Never have trimmed mane at the withers. Never an issue think it looks dumb to have mane cut off at withers. Never will trim mane at wither, mane under saddle pad doesn't effect them.


----------



## Filou (Jan 16, 2014)

I braid it and try to arrange it so it's not right under the saddle.


----------



## SteadyOn (Mar 5, 2017)

The tradition of leaving a hunk of hair at the withers, even when otherwise shaving the mane, is supposed to be for providing a handhold for bareback riding. So if you don't need that... don't see why you couldn't just trim and clean up that area. Why not?


----------



## PoptartShop (Jul 25, 2010)

Never trimmed the hair at the withers, never felt the need.
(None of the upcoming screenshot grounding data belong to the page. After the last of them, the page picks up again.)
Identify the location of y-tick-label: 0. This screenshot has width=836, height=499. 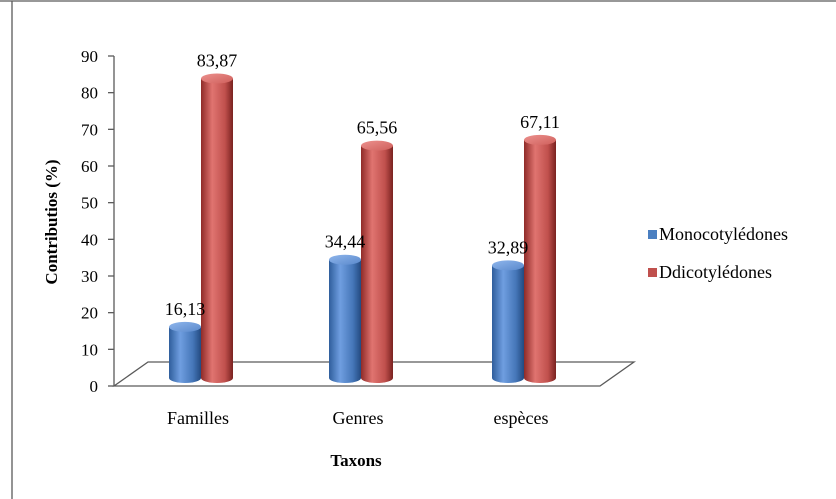
(94, 386).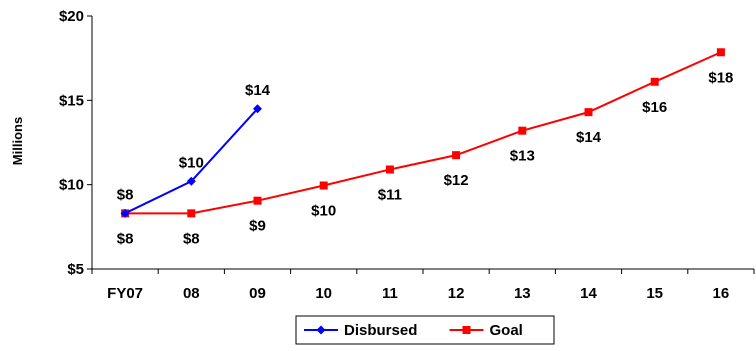 This screenshot has width=756, height=351. What do you see at coordinates (654, 294) in the screenshot?
I see `x-tick-label: 15` at bounding box center [654, 294].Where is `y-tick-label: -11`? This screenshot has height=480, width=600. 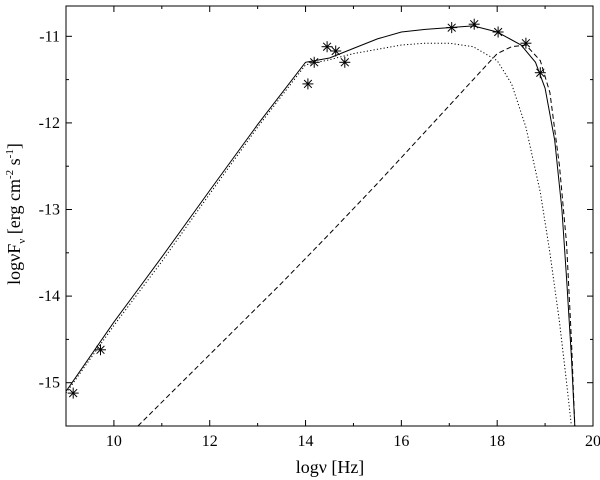 y-tick-label: -11 is located at coordinates (50, 36).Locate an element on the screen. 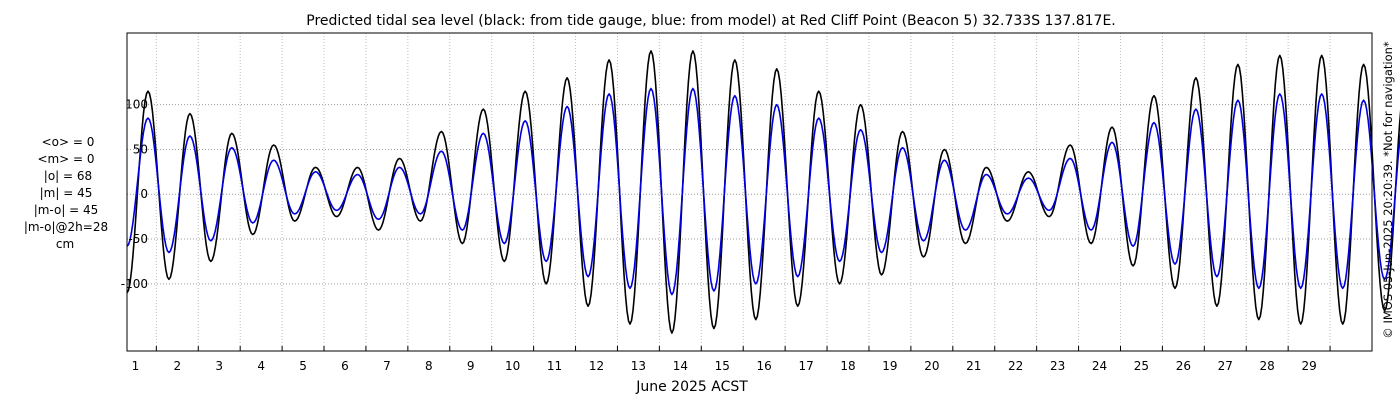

My saddle pad doesn't affect her hair there.


----------



## SilverMaple (Jun 24, 2017)

It is traditional in western riding to leave the mane at the withers even if the rest was roached; the saddle pad properly fitted will ride smoothly over the mane tuft.


----------



## horselovinguy (Oct 1, 2013)

Sensory overload....


Ever watch a horses response to anything at the wither?
Super nerve sensitive...
For myself_, I would not trim_, as in remove those mane hairs to stubble at a area so nerve sensitive to the horse.
Don't care what you're going to do with a saddle pad, it is overload of the nerves in the area.
You want them shorter, fine...but don't reduce them to stubble shaved off or so short they stand on end and make the horse crazy with sensations or irritation their.
If you ever pulled a mane you would know that horses have a totally different response on certain parts of the mane to mane pulling.
Most horses are minimal reaction over the majority of the neck/mane length...
A little more reaction near the poll, a lot of reaction and reactive behavior at the wither...
Their displeasure if you read horse body language is telling you, hands off...it bothers me A LOT!
_just sayin._
:runninghorse2:*...*


----------



## my2geldings (Feb 18, 2008)

We have horses are are none for VERY full mane and tails. We don't trim their mane at all. I think it looks silly and it's cause any issues and they have A LOT of it where the saddle pad even the saddle overlaps. I have never had an issue with rubbing or anything else.

I think it's important to leave the mane there to help with draining during wet and snowy weather as well as keep it protected in general from the outdoors as well as bugs. 

If it ain't broke, don't fix it.


----------